Più che una copista, Mariangela è un diaframma linguistico: passa il barbaricino al setaccio dell’italiano “ufficiale” per gli uffici militari, e restituisce in dialetto le circolari statali incomprensibili. Ogni frase è contrappunto di psicologia spicciola: attenua la notizia di un lutto, esalta un buon raccolto, cela una malattia dietro un aggettivo garbato. In un paese privo di telefono, la lettera è internet in differita, la terapia prima che la parola “psicologia” entri nel lessico contadino. E come ogni buon mediatore, lei giura silenzio: i segreti restano sigillati nell’inchiostro — un sacramento laico ratificato dal rispetto della comunità.
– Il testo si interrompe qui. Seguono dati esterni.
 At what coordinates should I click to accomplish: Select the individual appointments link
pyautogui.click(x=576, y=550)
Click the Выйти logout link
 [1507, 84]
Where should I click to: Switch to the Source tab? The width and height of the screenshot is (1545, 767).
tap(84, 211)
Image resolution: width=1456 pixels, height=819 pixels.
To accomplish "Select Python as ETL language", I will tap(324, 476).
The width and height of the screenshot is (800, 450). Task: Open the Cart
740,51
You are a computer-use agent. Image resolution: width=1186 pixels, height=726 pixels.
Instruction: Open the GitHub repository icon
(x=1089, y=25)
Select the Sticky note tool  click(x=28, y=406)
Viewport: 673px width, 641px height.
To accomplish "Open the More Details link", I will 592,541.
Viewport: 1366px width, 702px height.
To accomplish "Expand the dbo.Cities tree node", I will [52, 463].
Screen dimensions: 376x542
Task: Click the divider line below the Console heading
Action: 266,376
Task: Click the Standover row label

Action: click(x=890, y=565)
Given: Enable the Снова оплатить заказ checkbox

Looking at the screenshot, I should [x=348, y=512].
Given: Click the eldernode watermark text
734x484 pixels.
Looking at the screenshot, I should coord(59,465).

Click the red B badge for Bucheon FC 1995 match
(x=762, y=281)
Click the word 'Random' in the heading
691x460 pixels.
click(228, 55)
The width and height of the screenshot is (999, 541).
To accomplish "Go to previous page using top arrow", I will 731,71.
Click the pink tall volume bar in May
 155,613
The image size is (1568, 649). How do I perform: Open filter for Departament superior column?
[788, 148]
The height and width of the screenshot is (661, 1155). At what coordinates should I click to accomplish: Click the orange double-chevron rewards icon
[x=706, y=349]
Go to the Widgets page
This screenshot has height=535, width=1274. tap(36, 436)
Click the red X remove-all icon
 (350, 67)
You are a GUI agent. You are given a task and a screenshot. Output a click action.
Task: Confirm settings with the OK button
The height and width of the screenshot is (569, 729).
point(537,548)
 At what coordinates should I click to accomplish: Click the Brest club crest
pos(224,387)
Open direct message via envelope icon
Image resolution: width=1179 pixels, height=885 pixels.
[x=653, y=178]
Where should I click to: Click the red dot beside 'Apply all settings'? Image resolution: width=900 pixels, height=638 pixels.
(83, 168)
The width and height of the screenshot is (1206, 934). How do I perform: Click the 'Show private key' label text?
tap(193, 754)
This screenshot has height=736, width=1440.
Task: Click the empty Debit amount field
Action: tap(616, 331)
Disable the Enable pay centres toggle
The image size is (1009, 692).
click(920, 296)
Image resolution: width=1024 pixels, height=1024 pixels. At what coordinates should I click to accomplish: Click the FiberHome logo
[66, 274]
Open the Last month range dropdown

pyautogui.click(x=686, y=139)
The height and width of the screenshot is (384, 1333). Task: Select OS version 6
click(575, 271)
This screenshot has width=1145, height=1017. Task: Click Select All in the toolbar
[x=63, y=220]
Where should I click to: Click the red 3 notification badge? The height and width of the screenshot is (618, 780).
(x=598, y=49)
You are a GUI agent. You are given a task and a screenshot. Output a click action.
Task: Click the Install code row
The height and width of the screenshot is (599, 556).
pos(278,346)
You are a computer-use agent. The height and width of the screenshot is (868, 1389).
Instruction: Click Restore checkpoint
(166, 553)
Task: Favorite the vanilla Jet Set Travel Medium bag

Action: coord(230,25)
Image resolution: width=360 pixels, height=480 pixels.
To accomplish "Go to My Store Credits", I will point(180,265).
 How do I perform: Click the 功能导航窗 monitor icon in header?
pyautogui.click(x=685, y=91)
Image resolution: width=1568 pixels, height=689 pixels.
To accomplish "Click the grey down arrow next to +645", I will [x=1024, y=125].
Tracce d’inchiostro e leggende.
Dal 2000 in poi, i ricercatori di storia locale – Serafino Spiggia in testa – setacciano i ricordi degli anziani per far riaffiorare la sua figura. Nei capitoli di Orgosolo racconta leggiamo che zia Mariangela respingeva il denaro: preferiva uova fresche, pane carasau, vino cannonau. Faceva segnare in un quaderno i “debiti di gratitudine”, mai l’elemosina; insegnava ai bambini le prime vocali mentre le madri aspettavano. La scrivana, dunque, non era solo mano che scriveva: era garanzia di dignità per chi portava i calli e non le parole.

Eredità di grafite viva.
Oggi la nostra posta viaggia alla velocità di un tap sullo schermo, ma la domanda pugnala ancora: di quale empatia sono intrisi i messaggi che consegniamo al cyberspazio? Mariangela Pisanu ci ricorda che la tecnologia, da sola, è muta come un sasso; serve la mano che posa l’orecchio sull’altro prima di premere “Invia”. Scrivere per chi non sa farlo è un atto di fede: credere che anche la voce incerta meriti orchestra. E forse, tra un hashtag e una notifica, la pergamena invisibile di zia Mariangela ci sussurra una provocazione che brucia più del sole di Orgosolo: una lingua vale quanto il silenzio che le concede di ascoltare.